Cavall’In Festa - Corte - June
Horse shows and parades, activities for children, rides, horse-drawn carriages and dressage are all part of the programme.
Foire Du Pratu: A Bocca Di U Pratu - Quercitello - August
Between the last weekend in July and the first weekend in August you will be able to meet breeders, their flocks and their herds. You will be able to sample various Corsican recipes, specialities and obtain a variety of local gastronomic produce. As well as this there will be local arts, crafts and products.
Festimonti - Bocognano - September
The Corsican mountains festival provides an eclectic programme of treks on foot, bicycle or on horseback; various initiations to climbing, canyoning, acrobranche or hang-gliding. Projection of films related to the mountains and debates will also be proposed.
THINGS TO SEE & DO
The town centre of Corte is one long street through the centre of a valley lined with small shops and stores. As well as strolling in an out of the various shops you can people watch from one of the many pavement cafes and eateries in the main street against the back drop of the surrounding interior scenery.

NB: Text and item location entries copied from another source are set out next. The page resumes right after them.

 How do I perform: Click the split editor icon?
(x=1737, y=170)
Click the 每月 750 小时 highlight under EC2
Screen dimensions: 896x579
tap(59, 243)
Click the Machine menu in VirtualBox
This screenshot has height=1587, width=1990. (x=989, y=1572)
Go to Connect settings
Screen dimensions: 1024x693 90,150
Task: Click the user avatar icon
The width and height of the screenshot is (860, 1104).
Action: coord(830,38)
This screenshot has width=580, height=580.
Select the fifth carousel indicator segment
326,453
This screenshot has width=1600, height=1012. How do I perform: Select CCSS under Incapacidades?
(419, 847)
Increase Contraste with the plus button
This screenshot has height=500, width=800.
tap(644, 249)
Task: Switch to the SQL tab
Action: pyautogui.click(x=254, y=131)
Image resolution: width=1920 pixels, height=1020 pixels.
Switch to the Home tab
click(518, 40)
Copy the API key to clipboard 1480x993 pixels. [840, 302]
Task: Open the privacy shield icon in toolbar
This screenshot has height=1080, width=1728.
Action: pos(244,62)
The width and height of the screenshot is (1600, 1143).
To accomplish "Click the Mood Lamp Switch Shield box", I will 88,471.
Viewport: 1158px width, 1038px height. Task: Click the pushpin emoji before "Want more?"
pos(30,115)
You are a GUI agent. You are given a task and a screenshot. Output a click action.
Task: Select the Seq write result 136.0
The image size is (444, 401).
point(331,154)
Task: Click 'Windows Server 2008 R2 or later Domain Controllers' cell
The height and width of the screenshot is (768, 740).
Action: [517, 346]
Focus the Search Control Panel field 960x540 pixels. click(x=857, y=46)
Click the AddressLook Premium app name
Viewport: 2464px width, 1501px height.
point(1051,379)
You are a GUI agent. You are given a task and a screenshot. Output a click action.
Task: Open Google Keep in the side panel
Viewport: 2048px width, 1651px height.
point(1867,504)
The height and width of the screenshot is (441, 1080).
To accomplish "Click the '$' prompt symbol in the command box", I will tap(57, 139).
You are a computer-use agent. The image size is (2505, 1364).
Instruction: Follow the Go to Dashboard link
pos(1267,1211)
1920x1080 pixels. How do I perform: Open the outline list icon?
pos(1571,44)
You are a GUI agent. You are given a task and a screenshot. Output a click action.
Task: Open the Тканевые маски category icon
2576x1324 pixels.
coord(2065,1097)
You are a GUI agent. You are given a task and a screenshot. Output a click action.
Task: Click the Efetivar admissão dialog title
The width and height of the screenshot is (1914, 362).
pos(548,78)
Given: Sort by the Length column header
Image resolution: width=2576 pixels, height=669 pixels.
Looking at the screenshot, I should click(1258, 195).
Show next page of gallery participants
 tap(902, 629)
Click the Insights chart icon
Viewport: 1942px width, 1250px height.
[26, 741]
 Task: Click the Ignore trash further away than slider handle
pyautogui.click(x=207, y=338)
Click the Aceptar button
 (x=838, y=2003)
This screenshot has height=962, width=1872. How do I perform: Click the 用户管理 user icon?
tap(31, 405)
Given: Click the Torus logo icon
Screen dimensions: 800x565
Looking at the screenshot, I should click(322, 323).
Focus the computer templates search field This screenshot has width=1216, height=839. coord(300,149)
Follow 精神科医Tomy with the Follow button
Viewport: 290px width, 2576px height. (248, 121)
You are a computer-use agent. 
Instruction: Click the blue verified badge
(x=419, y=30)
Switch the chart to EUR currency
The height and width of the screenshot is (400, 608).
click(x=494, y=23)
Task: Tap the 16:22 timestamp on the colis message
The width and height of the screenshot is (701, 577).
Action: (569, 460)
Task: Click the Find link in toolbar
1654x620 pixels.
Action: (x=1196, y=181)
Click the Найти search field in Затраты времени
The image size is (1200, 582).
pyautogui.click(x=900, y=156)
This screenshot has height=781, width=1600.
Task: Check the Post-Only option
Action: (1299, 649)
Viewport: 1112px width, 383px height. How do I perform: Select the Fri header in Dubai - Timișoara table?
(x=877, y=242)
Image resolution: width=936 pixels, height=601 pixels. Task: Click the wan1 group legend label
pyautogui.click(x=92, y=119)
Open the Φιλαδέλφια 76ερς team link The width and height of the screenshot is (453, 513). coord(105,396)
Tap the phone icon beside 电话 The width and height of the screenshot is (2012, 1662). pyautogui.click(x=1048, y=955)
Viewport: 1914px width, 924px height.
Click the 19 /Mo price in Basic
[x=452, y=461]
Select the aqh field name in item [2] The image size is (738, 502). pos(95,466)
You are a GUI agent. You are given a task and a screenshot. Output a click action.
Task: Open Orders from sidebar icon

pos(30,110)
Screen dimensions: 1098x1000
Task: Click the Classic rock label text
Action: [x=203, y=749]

Escorted treks of differing lengths into the mountains including a picnic lunch near Corté can be booked. Riding schools often advertise beside the roads using the word "ranch" or a picture of a horse. There are riding centres (centre équestres) in Venaco. Standards are generally very high and horses are in prime condition. When booking a trek don't forget to mention whether or not you are experienced. During the heat of the summer, rides are usually limited to early morning and early evening.
The Restonica Valley
This is probably one of the most beautiful and dramatic areas in Corsica, with its glacial gorges carved into the granite cliffs, which are covered in verdant pine forests. The valley takes its name from the Restonica River, which flows through the cliffs and gorges to the many pools and lakes, dotted around and about, making this a popular place to walk and picnic. The two most well known lakes Lac de Melo and the spectacular Lac de Capitello are accessible by foot via a rather strenuous and in some places steep path.
The Spelunca Gorge
Spanning 2km between the villages of Ota and Evisa this gorge is a formidable sight with its bare granite walls. 1000m high in places it plunges into the green torrent of the confluence of rivers Porto, Tavulella, Onca, Campi and Aitone. The most dramatic views are seen from the road but the valleys and riverbanks are best explored on foot. Evisa is set in lush chestnut forests on the eastern side of the gorge and due to its attraction for walkers has several lunch stops, ranging from modest pizzerias to gastronomic offerings.
This covers roughly 100km² extending from the River Golo in the north as far as the River Tavignano in the south and the central mountains to the west. It is famous for the herds of pigs that roam its lush countryside and takes its name from the dense forests of chestnut trees (castagna). Many of the beautiful grey-green and silver schist-roofed hamlets that are sprinkled on ridges in the area lie virtually abandoned or derelict these days but the region is an explorer's paradise, especially in autumn when the valleys are carpeted in gold and russet. Many of the inland villages boast views over the Tuscan islands to the Alpes on the mainland on clear days and it is well worth taking the car and meandering around the isolated hamlets. The villages are linked by dozens of footpaths (the old mule tracks), mostly well marked and signposted with wooden signposts, and keen walkers should not miss the hike up Mont San Pedrone, the highest peak of the Castagniccia.